Her protagonist, Mas Arai, is a gardener who speaks broken English. He is now elderly but, as a boy, he had been brought back to Japan where he lived through the atomic bombing. This is an interesting counter-point to the experience of Paul Tibbet’s in the the book that I had previously recommended. The stories in her five books in this series are well told and highly engaging. She talks about the different experiences of the first generation immigrants versus those of their children and grand-children. She also has a keen sense for the culture of Los Angeles which I still think of as my home town.
The first book by Hirahara that I read was Clark and Division. Set in Chicago in 1944, it’s great as a mystery story but it brings to life the experiences of Japanese Americans, and in most cases Americans of Japanese ancestry, in the relocation camps including Manzanar. I knew a bit about their detention, but this book really brings that sad experience to life. By 1944, the government was allowing the detainees to leave but not return to the west coast–hence Chicago.
The Tenant by Katrine Engberg. I discovered this author when her third book , The Harbor, was the selection for a book club at my local bookstore, Roundabout Books in Bend. I didn’t want to jump into the series in the middle but I immediately went back and started her now four book series at the beginning.
Engberg is a Danish author and lives in Copenhagen. I think it’s fair to say that nordic authors and filmmakers have a very different sensibility than American authors. Nordic books are often darker and the ways in which the characters think and talk are unique. As a result, they are less predictable than most american novels. Although these books fit within the mystery genre, they are works of fiction more than just whodunits,
The Seven Wonders by Steven Saylor. The blinker is on an I am changing lanes into an even more obscure series that I have loved twice. Saylor has written a fifteen book series about Gordianus the Finder, effectively a detective in ancient Rome. I first read this series in paper thirty years ago but returned to it this year. Once again, although these books are mysteries, they actually do a great job of relating Roman history in the first century BC and what daily life was like. I typically cross-check the plot points against history sources and the portrayals are very accurate.

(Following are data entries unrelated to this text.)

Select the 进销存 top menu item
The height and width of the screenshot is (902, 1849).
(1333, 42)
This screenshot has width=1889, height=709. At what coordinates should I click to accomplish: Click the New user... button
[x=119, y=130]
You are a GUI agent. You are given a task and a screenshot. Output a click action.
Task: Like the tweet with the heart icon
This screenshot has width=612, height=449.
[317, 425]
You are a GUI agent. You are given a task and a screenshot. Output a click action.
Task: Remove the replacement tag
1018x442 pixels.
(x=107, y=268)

The Word is Murder by Anthony Horowitz. Brad Berens mentioned this series in his book. It seems that we discovered it independepently and both love it. Horowitz is a prolific writer with many series. I am specifically fond of his Hawthorne and Horowitz series which Brad describes as reminiscent of Holmes and Watson. The books are set in contemporary London and Horowitz regularly breaks the fourth while by including events from his own life and work. There are four books in this series and most are readily available from the library.

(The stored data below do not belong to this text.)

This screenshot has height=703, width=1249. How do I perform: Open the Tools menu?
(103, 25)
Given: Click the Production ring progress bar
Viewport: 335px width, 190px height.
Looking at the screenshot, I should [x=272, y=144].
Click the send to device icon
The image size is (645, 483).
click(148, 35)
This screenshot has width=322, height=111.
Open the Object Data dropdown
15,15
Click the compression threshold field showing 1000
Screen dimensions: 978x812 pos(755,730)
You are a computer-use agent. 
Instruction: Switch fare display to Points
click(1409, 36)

Etcetera, Etcetera, Etcetera Yes, I read a lot. I could keep going but I don’t want to overstay my welcome or your attention. I am looking forward to Jacqueline Winspear adding to and potentially wrapping up her fabulous Maisie Dobbs series in 2024. I was disappointed bordering on angry with the latest installment in Preston and Child’s Prendergast series. Although this series has been beautifully written and innovative, this latest book just sorta stopped in the middle. They even acknowledged the oddness of the non-ending. I have “discovered” Richard Osman’s Thursday Murder Club series and really enjoyed–but so have a lot of people. I also have inhaled several series of World War II historical fiction: the Maggie Hope series by Susan Elia Macneal and the Billy Boyle series by James Benn. Both are enjoyable but miss the mark for a full on recommendation.